地元ゆかりの九鬼嘉隆紹介 鳥羽旅館組合、壁面展示作成 三重

【鳥羽旅館組合が設置した九鬼嘉隆を紹介する壁面展示=鳥羽市鳥羽1丁目で】

【鳥羽】三重県の鳥羽旅館事業協同組合が、近鉄鳥羽駅近くの地下道(鳥羽市鳥羽一丁目)に、地元ゆかりの戦国大名・九鬼嘉隆(1542―1600年)を紹介する壁面展示を完成させた。嘉隆の年表や嘉隆が築いた鳥羽城、嘉隆が生きた16世紀の志摩半島における地頭や豪族の勢力図などを描いている。

デザインを担当したのはは、大台町在住のユニット「あきないやまに」。塩化ビニールテープにイラストを描き、壁面に貼っている。大きさは年表が約10平方メートル、鳥羽城が6平方メートル、勢力図などが計7平方メートル。鳥羽城の大手門が海に面した「海城」だったことなど、解説も添えている。

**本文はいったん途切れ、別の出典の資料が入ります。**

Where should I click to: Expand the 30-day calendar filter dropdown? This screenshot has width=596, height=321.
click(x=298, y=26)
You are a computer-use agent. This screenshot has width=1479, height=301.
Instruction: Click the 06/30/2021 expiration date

明治―昭和中頃までの写真もあり、画像は市立海の博物館やミキモト真珠島、市、鳥羽海上保安部が提供した。事業を担当した鳥羽旅館組合の木村良副理事長(50)は「九鬼嘉隆を通じて鳥羽の歴史を知ってほしい。鳥羽駅から市街地へ人が流れる一助になればうれしい」と話している。